## Requirement
Output the stretch of the data from the line that contains "You are a GUI" through the end of the data as a JSON list of strings, one string per line, both ends included and blank lines skipped. Leave the pictures out.

[Stored items]
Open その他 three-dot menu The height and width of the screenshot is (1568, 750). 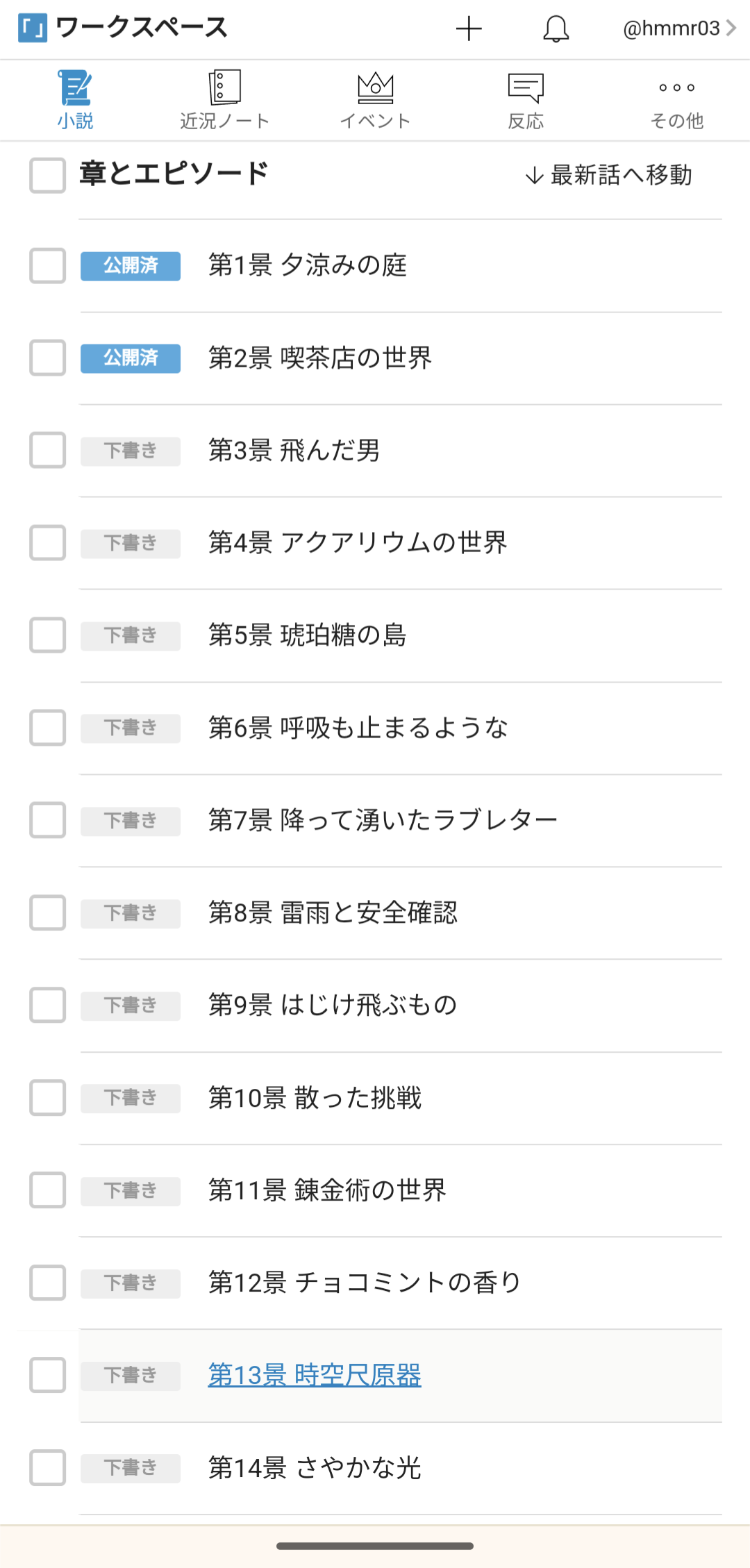coord(676,87)
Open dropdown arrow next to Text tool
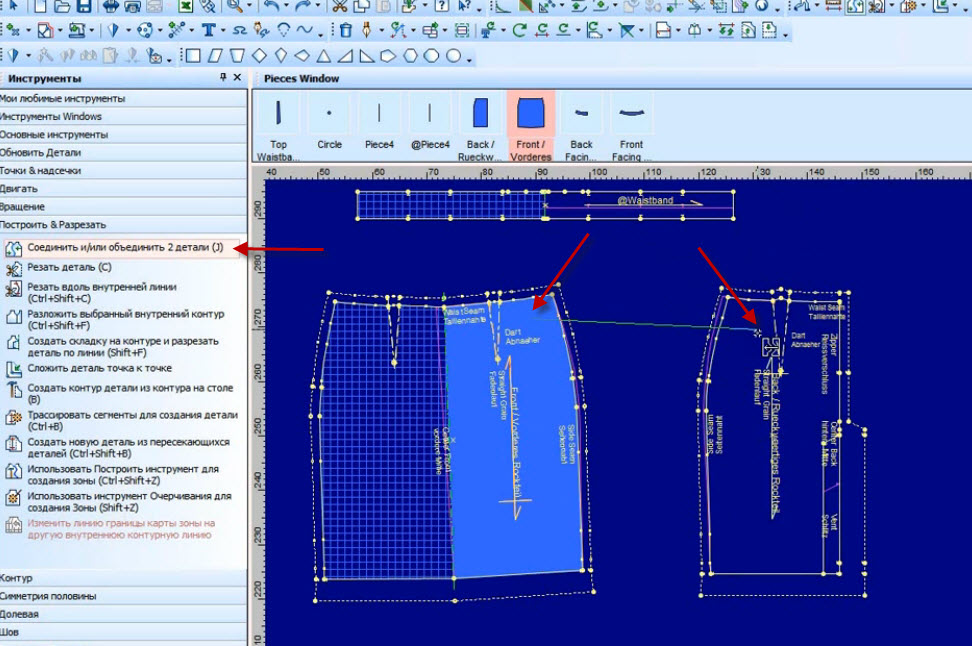This screenshot has width=972, height=646. click(x=223, y=30)
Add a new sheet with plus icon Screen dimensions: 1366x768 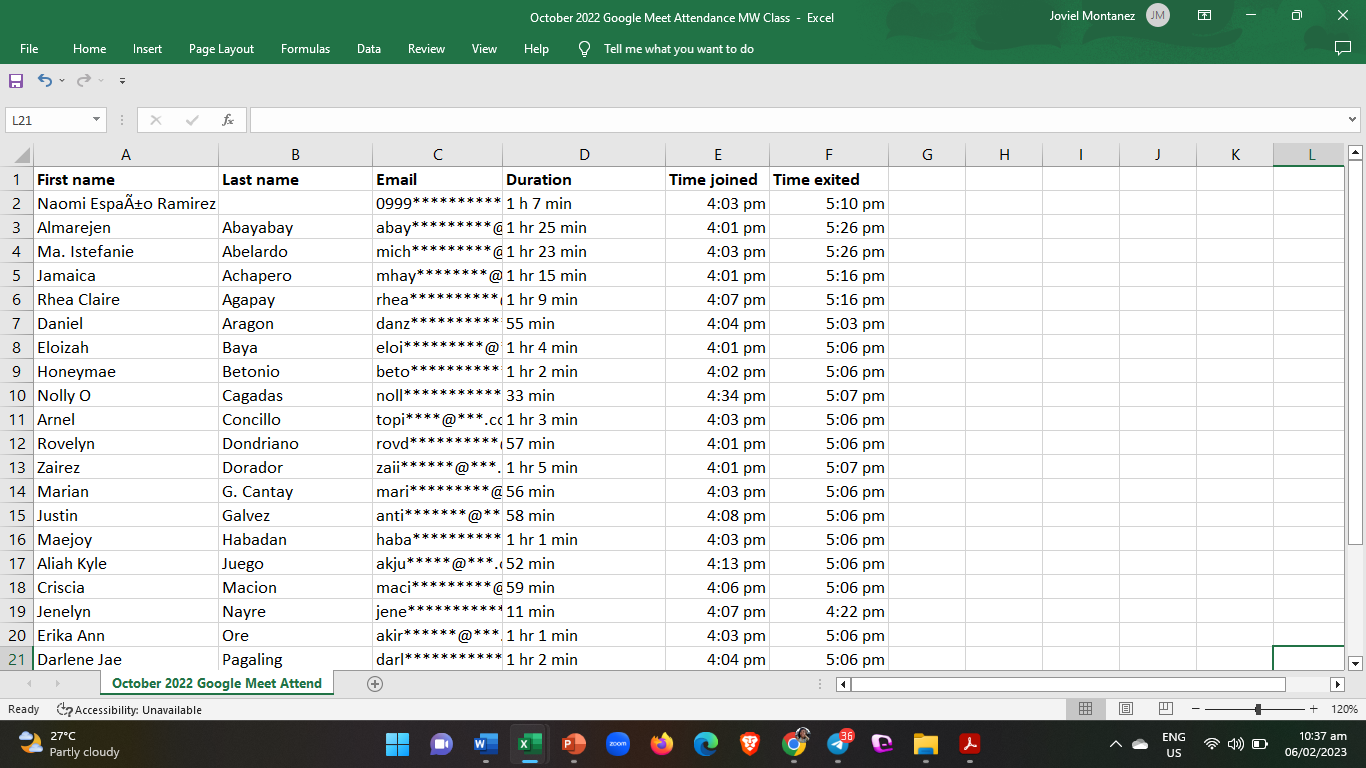375,684
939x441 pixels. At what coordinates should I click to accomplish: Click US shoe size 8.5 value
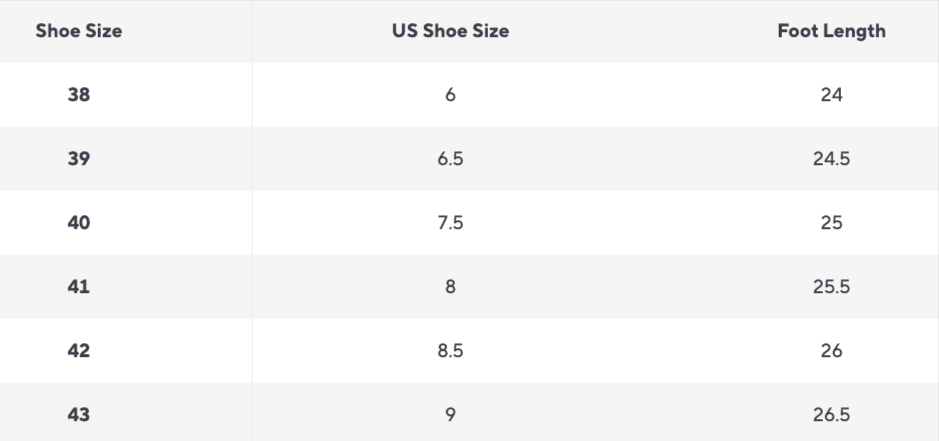450,351
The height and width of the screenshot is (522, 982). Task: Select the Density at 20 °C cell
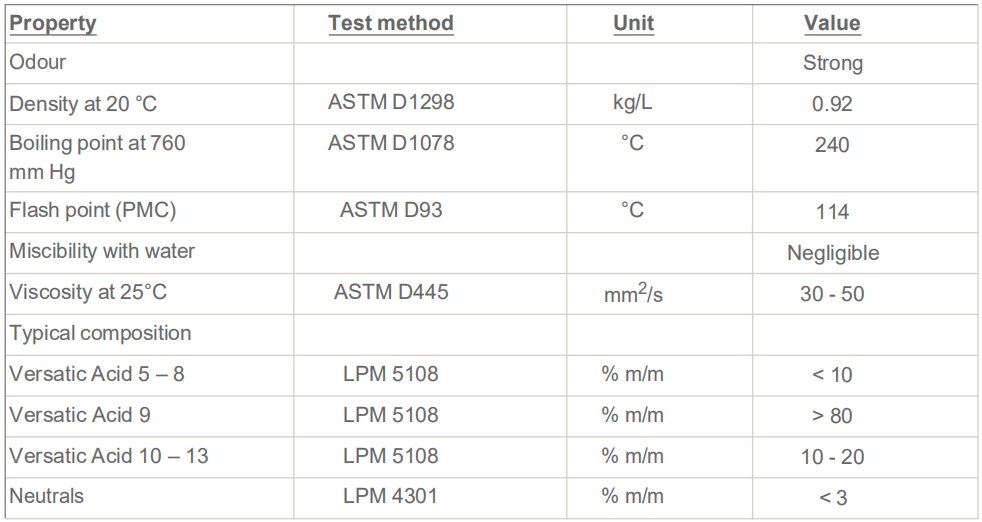tap(81, 103)
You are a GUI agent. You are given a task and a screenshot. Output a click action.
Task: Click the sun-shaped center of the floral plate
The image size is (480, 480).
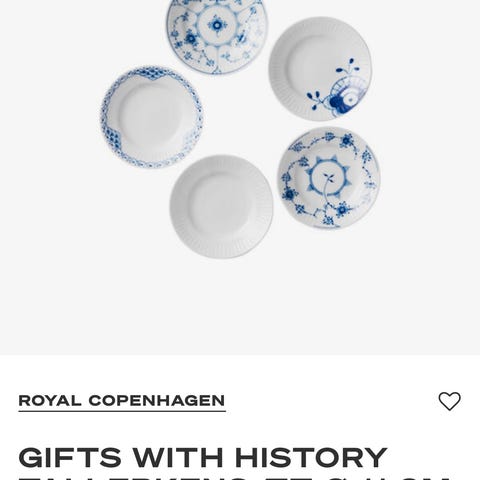(x=329, y=177)
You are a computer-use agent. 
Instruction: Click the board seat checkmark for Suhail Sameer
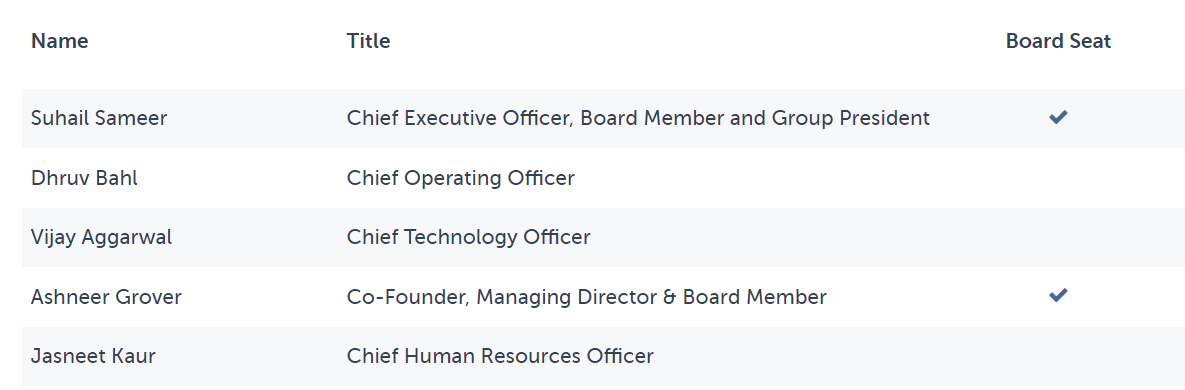1058,117
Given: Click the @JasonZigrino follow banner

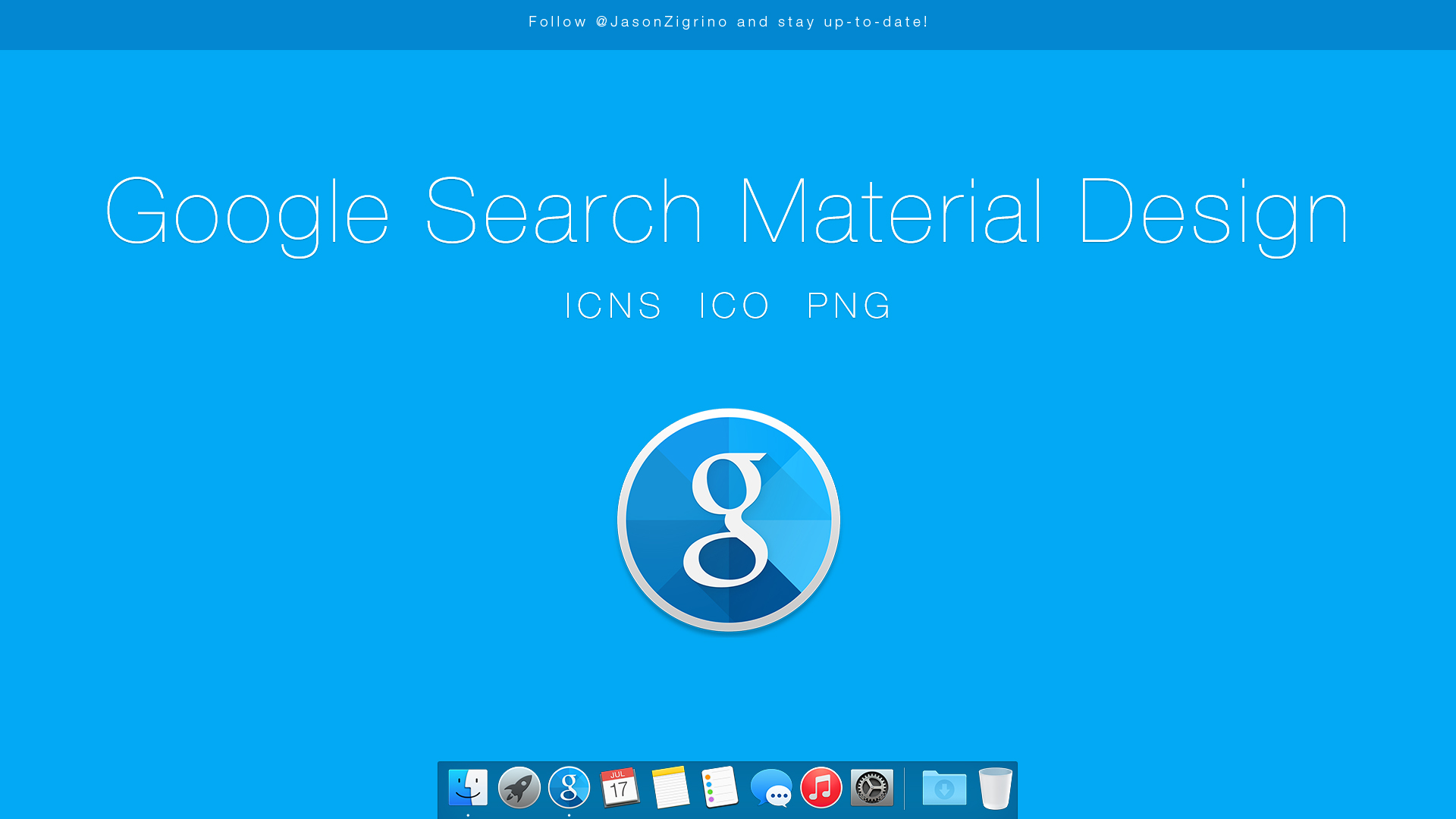Looking at the screenshot, I should coord(728,22).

## Solution to this task
[
  "You are a GUI agent. You are given a task and a screenshot. Output a click action.",
  "Task: Click the sun-shaped center of the floral plate",
  "The image size is (480, 480).",
  "(x=329, y=177)",
  "You are a computer-use agent. ",
  "Instruction: Click the board seat checkmark for Suhail Sameer",
  "1058,117",
  "Given: Click the @JasonZigrino follow banner",
  "Looking at the screenshot, I should coord(728,22)."
]